Dr. Bose is classified as non-independent by the board due to his status as a former employee and co-founder, and he serves on no committees, but the policy flags a non-independent director serving alongside the CEO co-founder with a longstanding insider relationship; more critically, the proxy discloses that Adam Elsesser's son Aidan Elsesser is a paid employee of the company, establishing a familial relationship between the CEO/director and a company employee — while that specific flag targets senior management family members, Dr. Bose's non-independent status as a long-tenured insider co-founder tied to the same founding group warrants an AGAINST vote on independence grounds, and the TSR trigger does not apply as PEN outperforms both its peer group median (+37.0pp vs. 35pp threshold) and IHI.

For Analysis

✓ FOR
Bridget O'Rourke

Ms. O'Rourke is independent, has served since April 2017, chairs the Audit Committee, holds CPA credentials qualifying her as an audit financial expert, and PEN's 3-year TSR outperforms the peer group median by +37.0pp, well below the 35pp underperformance threshold needed to trigger an AGAINST vote, so no policy flags apply.

✓ FOR
Surbhi Sarna

Ms. Sarna is independent, has served since July 2019, brings relevant medical device and life sciences CEO experience, and PEN's strong relative TSR performance versus both the peer group and IHI means no underperformance trigger applies.

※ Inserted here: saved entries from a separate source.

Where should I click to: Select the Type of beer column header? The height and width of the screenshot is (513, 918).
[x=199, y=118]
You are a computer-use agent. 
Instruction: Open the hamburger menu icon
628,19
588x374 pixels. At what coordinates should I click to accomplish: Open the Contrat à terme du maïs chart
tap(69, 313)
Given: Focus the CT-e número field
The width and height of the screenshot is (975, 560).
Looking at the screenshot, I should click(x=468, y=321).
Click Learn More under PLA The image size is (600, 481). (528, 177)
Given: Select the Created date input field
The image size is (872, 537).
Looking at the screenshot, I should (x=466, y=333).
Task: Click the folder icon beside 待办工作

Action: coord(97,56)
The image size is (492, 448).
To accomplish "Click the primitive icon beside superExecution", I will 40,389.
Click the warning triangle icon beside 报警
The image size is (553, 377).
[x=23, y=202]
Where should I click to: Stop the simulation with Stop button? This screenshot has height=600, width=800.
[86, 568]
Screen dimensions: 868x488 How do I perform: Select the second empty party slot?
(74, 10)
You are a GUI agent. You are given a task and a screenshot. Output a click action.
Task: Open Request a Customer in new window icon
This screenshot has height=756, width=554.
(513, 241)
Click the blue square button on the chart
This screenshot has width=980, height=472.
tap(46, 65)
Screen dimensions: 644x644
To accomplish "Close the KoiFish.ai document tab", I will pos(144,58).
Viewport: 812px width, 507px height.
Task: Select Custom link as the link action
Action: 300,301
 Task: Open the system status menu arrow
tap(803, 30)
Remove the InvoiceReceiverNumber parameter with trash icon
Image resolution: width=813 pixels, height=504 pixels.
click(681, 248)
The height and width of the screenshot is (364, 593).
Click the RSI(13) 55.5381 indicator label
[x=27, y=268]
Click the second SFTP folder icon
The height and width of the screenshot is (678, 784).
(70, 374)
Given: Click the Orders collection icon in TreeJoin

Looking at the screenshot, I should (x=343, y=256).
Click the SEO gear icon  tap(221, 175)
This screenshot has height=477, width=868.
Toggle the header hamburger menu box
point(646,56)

Of the three Class II nominees, two (O'Rourke and Sarna) receive a FOR vote — both are independent, qualified, and no TSR or attendance flags apply. Dr. Bose receives an AGAINST vote because he is classified as non-independent due to his insider co-founder status as a former employee; the board's own designation confirms he is not independent, and his long-standing insider ties to the founding management group raise governance concerns that are not offset by any policy mitigant. The TSR trigger does not apply to any nominee as Penumbra outperforms its peer group.

Say on Pay

✓ FOR

CEO

Adam Elsesser

Total Comp

$851,621

Prior Support

98%%

CEO Adam Elsesser's total 2025 compensation was $851,621 — consisting entirely of base salary ($850,000) and a small benefits amount — which is exceptionally modest for the CEO of a $12.7B market cap medical device company and well below any benchmark threshold that would trigger concern. The compensation program for other named executive officers is structured around base salary plus performance-linked stock awards tied to revenue and operating margin targets, with no cash bonuses, which represents a reasonable pay-for-performance design. Penumbra's stock returned +14.0% over three years versus a -10.0% return for the IHI (iShares US Medical Devices ETF), demonstrating strong pay-for-performance alignment, and the prior year's say-on-pay vote received approximately 98% shareholder support with no material changes needed.

Auditor Ratification

✓ FOR

Auditor

PricewaterhouseCoopers LLP

Tenure

2 yrs

Audit Fees

$2,518,500

Non-Audit Fees

$2,000

PwC was first engaged for fiscal year 2024 (selected March 2024, replacing Deloitte), giving it approximately two years of tenure — well below the 25-year threshold that would trigger concern. Non-audit fees of $2,000 (a software license) represent less than 0.1% of audit fees of $2,518,500, far below the 50% ratio that would raise independence concerns. PwC is a Big 4 firm appropriate for a $12.7B market cap company, and no restatements or other negative factors are disclosed.

Overall Assessment

The 2026 Penumbra annual meeting ballot contains three proposals: director elections, auditor ratification, and an advisory say-on-pay vote. The overall governance picture is favorable — CEO pay is unusually modest, stock performance has outpaced the medical device sector benchmark IHI, PwC is newly engaged with minimal non-audit fees, and two of the three director nominees are independent and well-qualified — with the sole AGAINST vote going to co-founder Dr. Bose on non-independence grounds.